Introduction

Knowledge about the benefit-to-harm balance of alternative treatment options is central to high-quality patient care. Traditionally, the experiment [randomized controlled trial (RCT) or natural experiment] has been at the top of the ‘hierarchy of evidence’ as the gold standard for evidence-based medicine, especially for therapeutic choices [1]. Bias-reducing features of the RCTs—random treatment assignment with the expectation of zero net confounding at baseline; restriction to uniform patient populations; blinding; and standardized data collection (all combined with underlying statistical theory)—are ways to maximize internal validity. In contrast to the traditional hierarchy of evidence [1], the emerging consensus among clinical epidemiologists is to move away from judging a study’s validity based only on its design type [25]. This consensus arises from an appreciation that some purported benefits of experimental designs are not always realized in practice (e.g., the baseline prognostic balance achieved by randomization is often upset during follow-up). Nor do the internally valid results of RCTs apply in all settings of routine clinical care because of the inevitable validity–generalizability tradeoffs of RCTs [25, 6••, 79]. As well, ethical, practical, and financial considerations dictate that most epidemiologic research be observational, including studies of comparative effectiveness and comparative safety of treatments [10]. Thus, observational studies comparing treatments are increasingly advocated and implemented [6••, 11]. Novel designs that combine advantages of randomized and non-randomized approaches (such as lowering the tradeoff between internal and external validity in pragmatic trials or reliance on new-user designs [12, 13••]) help mitigate the disadvantages of both approaches, aiding the acceptance of non-experimental methods in the clinical research community. Modern design and analytic approaches to reducing or quantifying systematic errors in observational research include propensity score methods, marginal structural models, instrumental variables, external adjustment, and bias analyses [2, 12, 1419]. Choosing and correctly implementing study design is a prerequisite for subsequent valid application of different analytic techniques.

Although clinicians have routinely compared harms and benefits of treatments for their patients in an informal way, the concept of systematic comparative effectiveness research (CER) is relatively new. For example, the 2008 edition of the Dictionary of Epidemiology did not yet contain an entry for CER [20]. In 2009, the Institute of Medicine defined CER as “generation and synthesis of evidence that compares the benefits or harms of alternative methods to prevent, diagnose, treat, and monitor clinical conditions, or to improve the delivery of care” [21]. CER thus encompasses studies (1) directly or indirectly comparing safety and/or effectiveness of active treatments for the same indication; (2) carried out in routine clinical practice; and (3) aiming to help clinicians, regulators, and policy makers to make evidence-based decisions. In addition to scientific aims, CER studies initiated outside academic institutions may have explicit practical goals, including formulation of guidelines, standards of care, safety regulations, or reimbursement policies [22]. Thus, clinical decision making and policy are much more prominent in planning CER studies in non-academic settings than in conventional investigator-initiated studies in academia [22, 23].

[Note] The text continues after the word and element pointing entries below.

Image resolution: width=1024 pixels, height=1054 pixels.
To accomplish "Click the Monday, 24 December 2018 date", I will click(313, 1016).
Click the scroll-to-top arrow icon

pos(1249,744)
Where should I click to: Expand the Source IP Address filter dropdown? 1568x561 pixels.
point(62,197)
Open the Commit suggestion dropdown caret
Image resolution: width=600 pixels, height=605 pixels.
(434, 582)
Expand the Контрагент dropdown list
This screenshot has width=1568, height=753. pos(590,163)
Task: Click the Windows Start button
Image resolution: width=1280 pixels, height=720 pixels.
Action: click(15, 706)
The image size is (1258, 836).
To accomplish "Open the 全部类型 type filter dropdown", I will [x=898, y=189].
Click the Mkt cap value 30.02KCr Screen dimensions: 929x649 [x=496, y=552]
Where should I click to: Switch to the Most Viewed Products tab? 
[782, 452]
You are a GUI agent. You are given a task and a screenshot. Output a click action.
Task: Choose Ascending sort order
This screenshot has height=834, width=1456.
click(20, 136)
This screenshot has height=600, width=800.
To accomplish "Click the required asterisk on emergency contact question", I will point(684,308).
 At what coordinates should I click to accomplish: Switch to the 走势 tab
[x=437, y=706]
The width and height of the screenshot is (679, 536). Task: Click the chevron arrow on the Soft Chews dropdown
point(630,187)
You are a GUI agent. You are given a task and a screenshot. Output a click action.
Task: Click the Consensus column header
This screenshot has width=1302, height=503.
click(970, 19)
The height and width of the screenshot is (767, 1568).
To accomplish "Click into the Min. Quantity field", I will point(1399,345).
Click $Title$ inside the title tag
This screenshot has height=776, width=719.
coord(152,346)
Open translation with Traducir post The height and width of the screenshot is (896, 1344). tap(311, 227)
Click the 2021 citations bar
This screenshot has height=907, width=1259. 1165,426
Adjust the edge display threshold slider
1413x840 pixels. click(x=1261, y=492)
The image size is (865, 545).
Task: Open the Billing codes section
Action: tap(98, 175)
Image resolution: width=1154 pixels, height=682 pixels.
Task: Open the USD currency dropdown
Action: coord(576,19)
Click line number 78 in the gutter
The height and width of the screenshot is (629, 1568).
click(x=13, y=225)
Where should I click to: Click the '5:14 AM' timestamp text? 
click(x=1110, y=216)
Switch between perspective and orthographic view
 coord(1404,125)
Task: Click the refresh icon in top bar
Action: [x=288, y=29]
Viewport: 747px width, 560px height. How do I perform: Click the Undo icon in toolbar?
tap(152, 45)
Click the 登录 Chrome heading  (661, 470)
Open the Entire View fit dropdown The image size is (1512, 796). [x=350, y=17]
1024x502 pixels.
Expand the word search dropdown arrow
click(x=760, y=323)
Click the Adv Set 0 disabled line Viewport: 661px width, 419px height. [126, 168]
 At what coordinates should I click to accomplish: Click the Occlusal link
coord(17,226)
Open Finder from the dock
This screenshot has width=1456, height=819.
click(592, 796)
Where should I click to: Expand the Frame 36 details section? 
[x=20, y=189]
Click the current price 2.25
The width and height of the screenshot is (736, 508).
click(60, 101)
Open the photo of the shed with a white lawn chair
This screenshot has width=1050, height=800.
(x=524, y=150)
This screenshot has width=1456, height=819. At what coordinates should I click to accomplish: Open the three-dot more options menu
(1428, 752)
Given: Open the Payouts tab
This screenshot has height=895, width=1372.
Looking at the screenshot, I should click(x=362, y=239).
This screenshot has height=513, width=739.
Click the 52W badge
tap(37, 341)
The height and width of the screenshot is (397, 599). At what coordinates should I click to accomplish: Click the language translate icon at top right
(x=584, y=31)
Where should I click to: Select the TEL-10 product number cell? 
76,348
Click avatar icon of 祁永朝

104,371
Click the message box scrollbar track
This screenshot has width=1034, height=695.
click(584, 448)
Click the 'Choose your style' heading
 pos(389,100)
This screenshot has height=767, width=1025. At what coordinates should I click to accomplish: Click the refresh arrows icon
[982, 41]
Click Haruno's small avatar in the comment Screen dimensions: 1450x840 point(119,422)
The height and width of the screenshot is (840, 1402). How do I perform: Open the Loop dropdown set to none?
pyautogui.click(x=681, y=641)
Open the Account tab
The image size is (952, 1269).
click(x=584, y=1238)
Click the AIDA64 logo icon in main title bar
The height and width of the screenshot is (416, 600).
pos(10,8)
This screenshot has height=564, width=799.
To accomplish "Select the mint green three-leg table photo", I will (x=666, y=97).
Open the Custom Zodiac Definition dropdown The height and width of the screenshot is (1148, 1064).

Guidelines relevant to CER have been published by several authorities [8, 9, 2428], with some of these publications eliciting critique and calls for harmonization [29, 30•]. Investigators embarking on a CER study should start by consulting the Guidelines for Good Pharmacoepidemiology Practice (GPP), maintained by the International Society for Pharmacoepidemiology (ISPE) [30•]. The Good Research for Comparative Effectiveness (GRACE) principles specify the following questions to be considered when assessing study quality [25]: (1) whether the study plans (including research questions, main comparisons, outcomes, etc.) were specified before the study was conducted; (2) whether the study was conducted and analyzed in a manner consistent with good practices and reported in sufficient detail for evaluation and replication; and (3) how valid the interpretation of the CER study is for the population of interest, assuming sound methods and appropriate follow-up.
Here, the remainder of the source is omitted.